REQUIRED ACTION 1: Do these statements agree with the text about John Fahey? For each, answer yes or no and quote the words from the text that decide it: (a) He was Premier from 1992 to 1995. (b) He was Minister for Finance and Administration for eight years. (c) He was captain of the First XV rugby team.
REQUIRED ACTION 2: Resume the text about John Fahey, going on from its last sentence.

John Fahey Memorial Scholarship



John Fahey won a bursary to attend Chevalier College, enrolling in 1958 and graduating in 1962. From humble beginnings, John developed his potential and often credited the college with being a critical element in the formation of his character, his moral values and principles. In his leaving year John was a prefect, a leader in the college's Young Catholic Society, captain of the First XI cricket team and a member of a much-acclaimed First XV rugby team. John's children Matthew (CPS 1987), Melanie (CPS 1990) and Tiffany (CPS 1996) also all attended Chevalier College. 

John Fahey was elected to the NSW Parliament in 1984 and rose to become a minister and then Premier from 1992-1995. During that time, aside from the reforms and governance work of the day, John also became etched in the public memory for his courageous act of leaping to thwart what appeared to be a would-be assassination of Prince Charles by a man wielding a gun and then later famously leaping for joy in Monaco when Sydney was awarded the 2000 Olympics. Following the defeat in the close State election in 1995,  he was then elected to the Federal Parliament in 1996 and immediately appointed to a cabinet role as Minister for Finance and Administration, a role he held for six years until his retirement from politics. 

Since his retirement from politics, John maintained some corporate advisory work and many other involvements  but then also took on the major role as the President of the World Anti-Doping Agency from 2008-13.  He has been the Chancellor of the Australian Catholic University since 2014. Last year he was awarded the Knight Grand Cross of the Order of St. Gregory the Great in recognition of his service to the Catholic Church in Australia. 

College Board Chairman Matthew Waugh, from the Class of 1961, was himself a contemporary of John Fahey and has remained friends in the years since graduating. John Fahey represented many of the best attributes of a Chevalier student and ranks most highly in regard among our alumni for those reasons. We offer our heartfelt condolences to his wife Colleen and his children, grandchildren and extended family. The sadness of John's loss will also be felt by his classmates and many in the wider community. 

College Principal Chris McDermott said John remained a champion for Chevalier all his life and was looked up to by many across all generations of past students and also by our present-day community. In 2016 he was awarded the Esprit du Chevalier Medal, the College's highest public honour, which translates from the French as Spirit of the Knight.  The outstanding career of public service that John devoted to his region, state, country and indeed to the world, is testimony to that award. Chevalier College will remember John in our thoughts and prayers over the coming days and will work with his family, friends, classmates and colleagues to find a suitable occasion in the future to bring the community together for a fitting memorial service.

DATA BELOW:
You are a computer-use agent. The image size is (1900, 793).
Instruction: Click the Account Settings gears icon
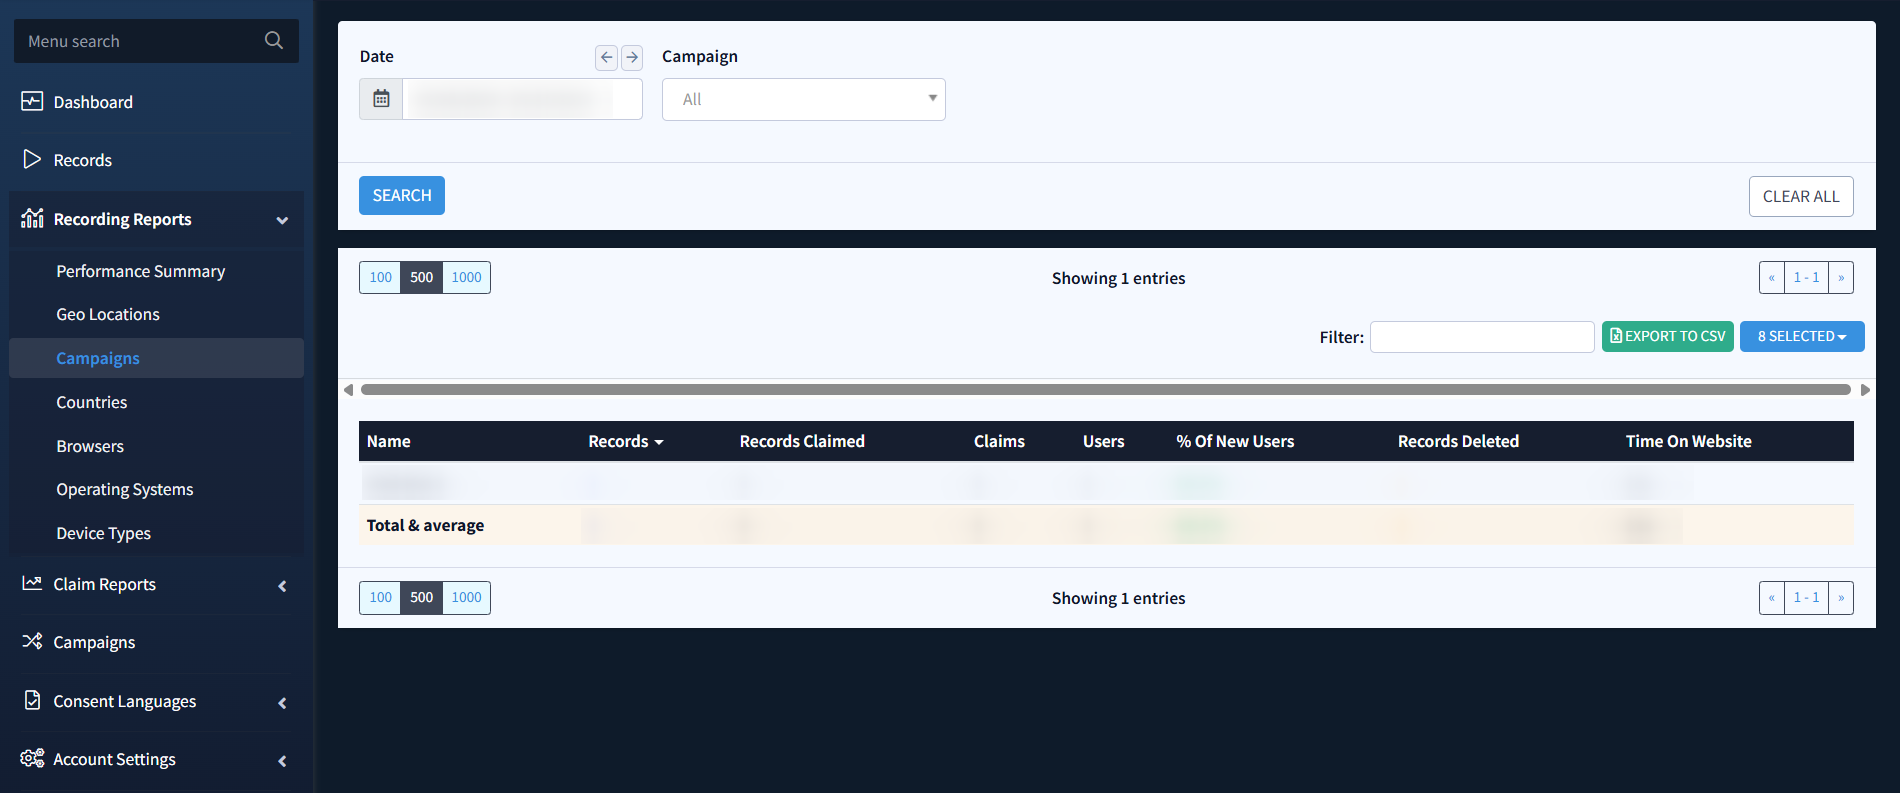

ANSWER BOX 1:
(a) Yes: "rose to become a minister and then Premier from 1992-1995"
(b) No: "a role he held for six years until his retirement from politics"
(c) No: "captain of the First XI cricket team and a member of a much-acclaimed First XV rugby team"

ANSWER BOX 2:
President of the Chevalier Past Students association Mark Wallace (CPS 1976) said The passing of John Fahey at the age of 75 is poignant as in under six months we celebrate the 75th anniversary of the college that he loved so much and which he himself said many times played such a big part in the formation of his character. That was also a wonderful formative era for Chevalier itself, and to see many of that generation leaving us now is a source of sadness. John was a leader at the school, not only was he captain of the First XI cricket team and a vital member of arguably the greatest First XV rugby team that has ever taken the field for Chevalier, but he was also a student leader in the Young Catholic Society. He is remembered outside the school too, as it is part of local folklore at HarbisonCare, the aged cared facility down the road from Chevalier, that John Fahey used to come down as a schoolboy in the 1950s and chop firewood for the elderly residents during winter as an act of kindness.  

His contemporary Matt Waugh concluded that John Fahey, like almost all the students of that time, also held great admiration for the then College Rector Fr Tyson Doneley OAM. In many ways John lived up to ideals that we saw in Fr Doneley. Not only did John excel in sport like Fr Doneley, but he went on in public life to show the same quiet unassuming leadership that emphasised character, courage, and devotion in service to the community. Both men lived up to the College's Latin motto – Fortes in Fide or 'Strong in Faith' " said Mr Waugh.

In consultation with the family, our intention is to host a large memorial event here at the college, probably in 2021 once the COVID restrictions allow for significant public gatherings. Such an event can draw people together from the many different threads of John's career and also the communities he worked with over those decades, especially those in the Southern Highlands and Macarthur regions.

We are particularly mindful that John's daughter Melanie, herself a Chevalier Past Student from the Class of 1990, is currently in the USA and probably won't be able to travel back to Australia until next year for that memorial event. 

Chevalier College has also consulted with the Fahey family and received their blessing for plans to create a scholarship in honour of John Fahey to help a student in the same way as John was helped by a competitive bursary to study here.

We are able to commit to offering that scholarship commencing in 2022 — 60 years after John graduated. The inaugural scholarship will be financially underwritten by the college, but we shall be inviting public support to sustain and grow an endowment fund in John Fahey's memory to ensure the scholarship can be perpetual in nature, said Mr McDermott.